Radix Sort

Share your advanced PureBasic knowledge/code with the community.
User avatar
pdwyer
Addict
Addict
Posts: 2813
Joined: Tue May 08, 2007 1:27 pm
Location: Chiba, Japan

Radix Sort

Post by pdwyer »

Note: This is still a work in progress and needs work.

In another thread here there was a link to a sort page that mentioned a "radix" sort that I had not heard of so I looked it up. Wiki had some info but no pseudo code so I kept looking around. Some sites raved about it, some sites trashed it due to not working well with floats, strings or negative numbers.

I found a paper on how to make it work with floats and negatives and some suggestions for strings but I haven't tried that here yet, I've just attempted the basic sort. It blitzes my quicksort and sometimes beats PB's SortArray() depending on the size and distribution.

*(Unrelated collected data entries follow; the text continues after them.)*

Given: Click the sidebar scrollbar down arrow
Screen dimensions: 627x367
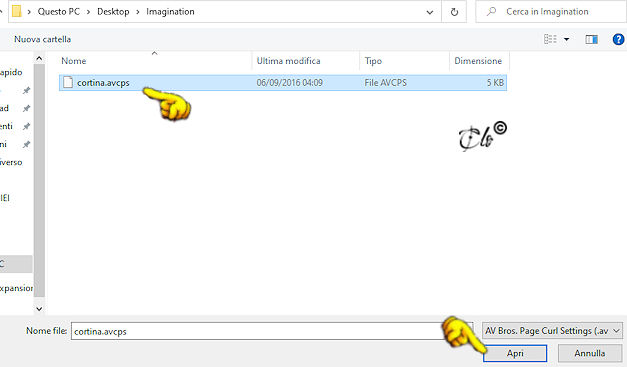Looking at the screenshot, I should [x=39, y=309].
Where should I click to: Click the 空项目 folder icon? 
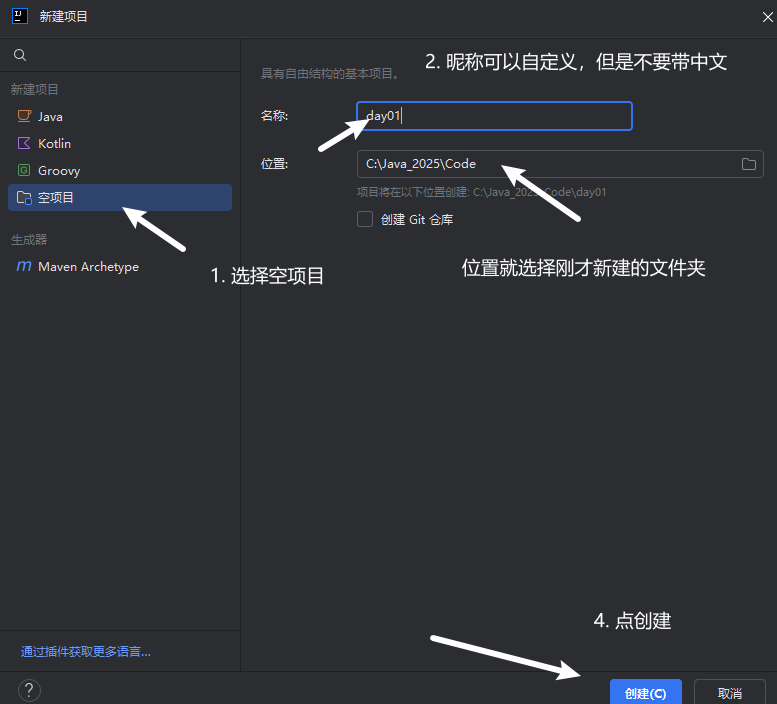click(x=24, y=198)
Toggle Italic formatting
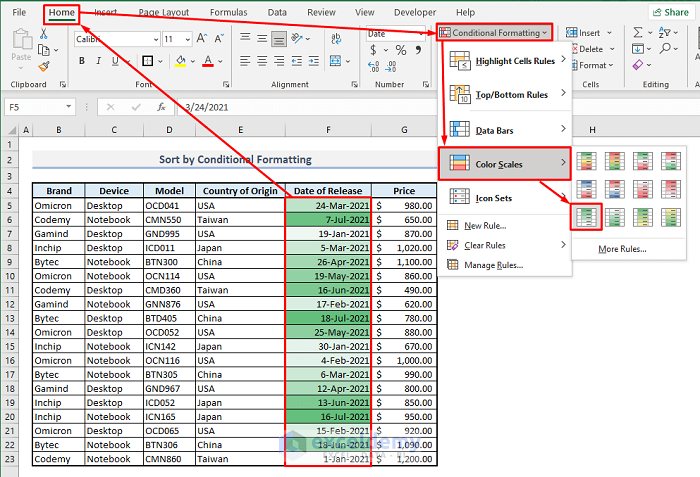This screenshot has width=700, height=477. [x=99, y=62]
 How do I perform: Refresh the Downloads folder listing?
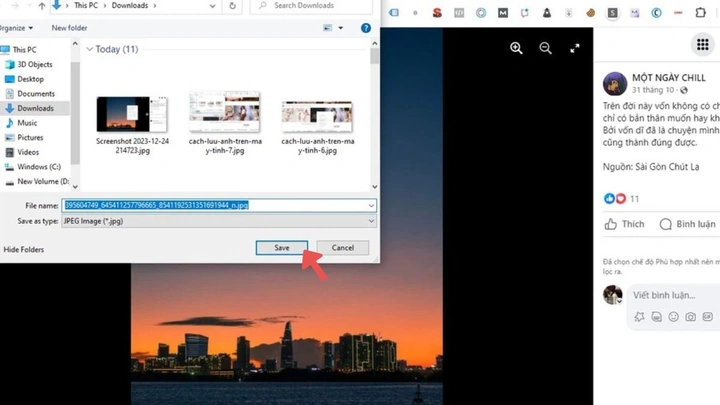pos(232,6)
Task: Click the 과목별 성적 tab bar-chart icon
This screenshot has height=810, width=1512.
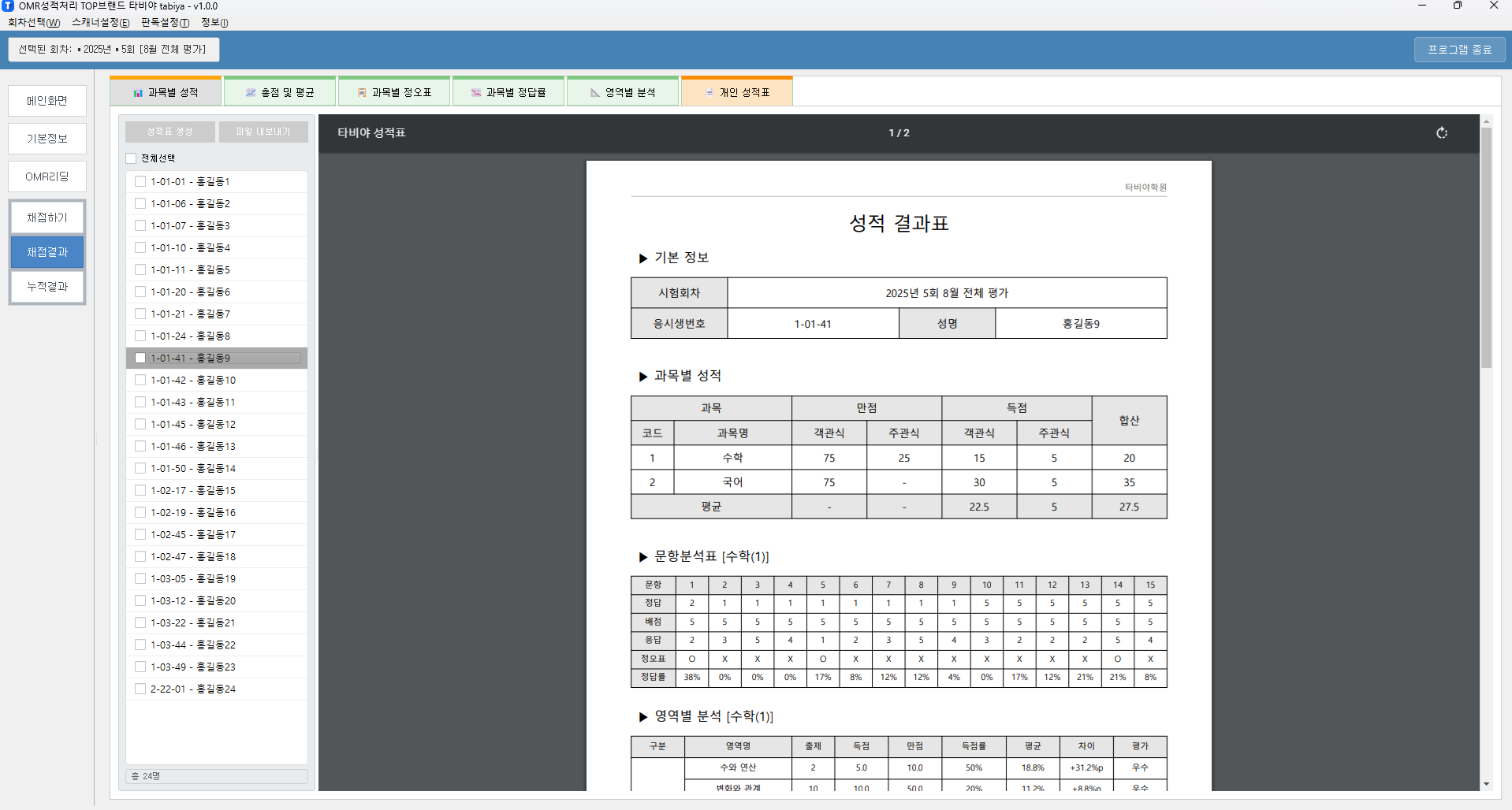Action: (138, 93)
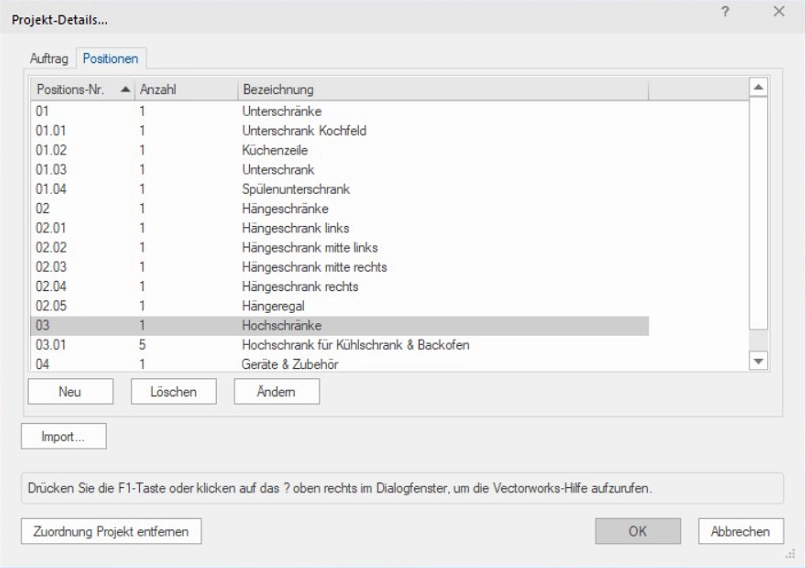The height and width of the screenshot is (568, 806).
Task: Select Hochschrank für Kühlschrank & Backofen row
Action: pos(355,345)
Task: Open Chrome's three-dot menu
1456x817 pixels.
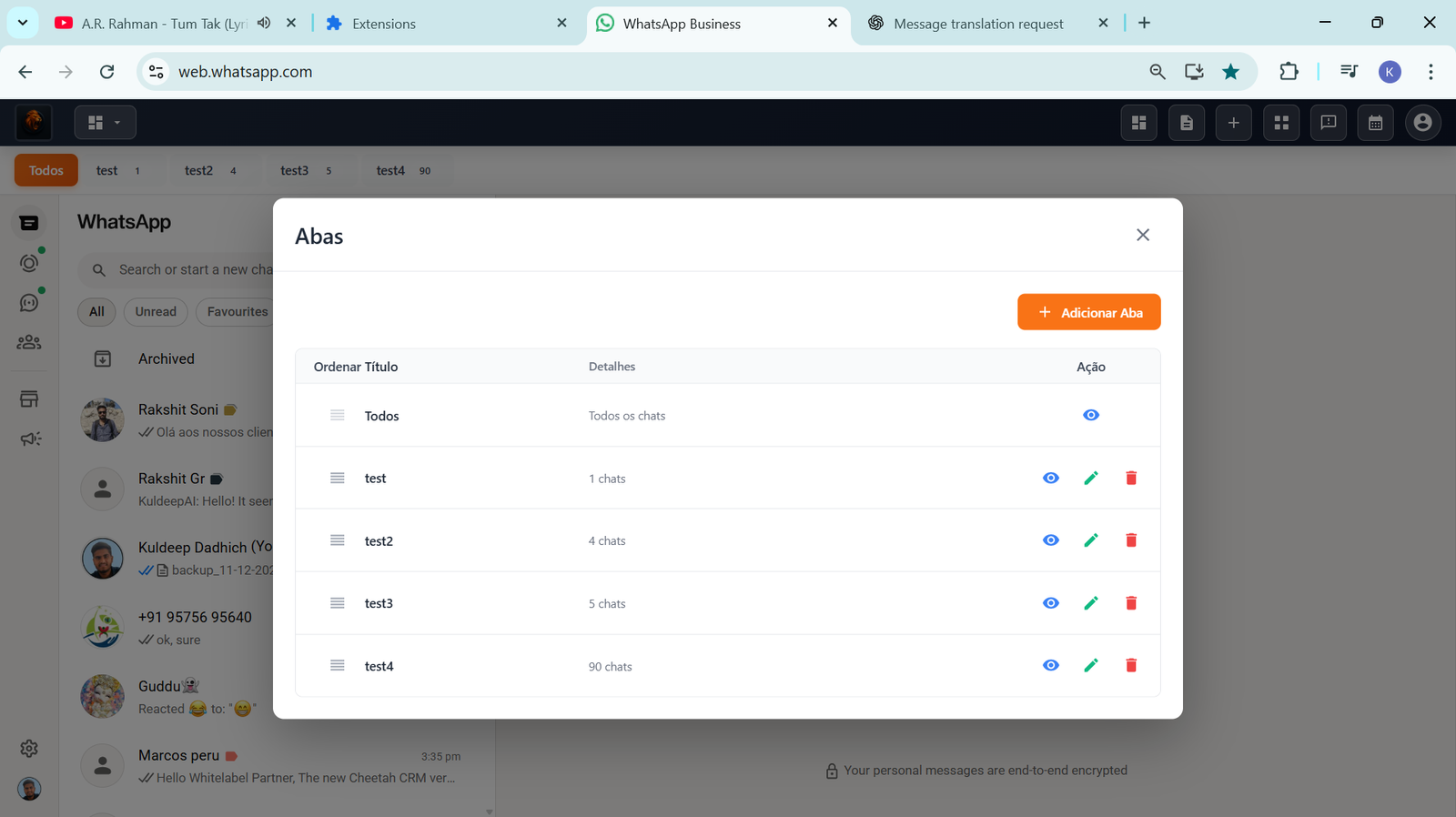Action: click(1431, 72)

There's an ugly CopyMemory statement in there that can go if I change the structure but I haven't got that working yet so this should get faster with some work.

Here is the proc with some quicksort comparisons, remember to turn the debugger off! Perhaps others here would like to have a play too to beef this up a bit. I think it has potential :)

One more note on performance, this is for longs so it's 4 passes, if it were words it would be 2 and bytes it would be 1 so it would be 4 times faster to sort the same array size if it were just bytes!

ADDED (sorry, still playing with it :) ) I found a tweak in another article, if you set the distribution to a number like 200 so that three bytes of the long are empty it skips them, or under 65k so that two bytes are empty. This distribution is calced in the counters area already so using this tweak is cheap. This will definately speed it over the PB sort and in these cases with lots more doubleups quicksort gets really slow. (it shows too that PB sort is a great all round sort) :)

Code: Select all

Structure Bptr 
    Byte.c[0] 
EndStructure 

Procedure RadixSort(Array ArrayToSort.l(1))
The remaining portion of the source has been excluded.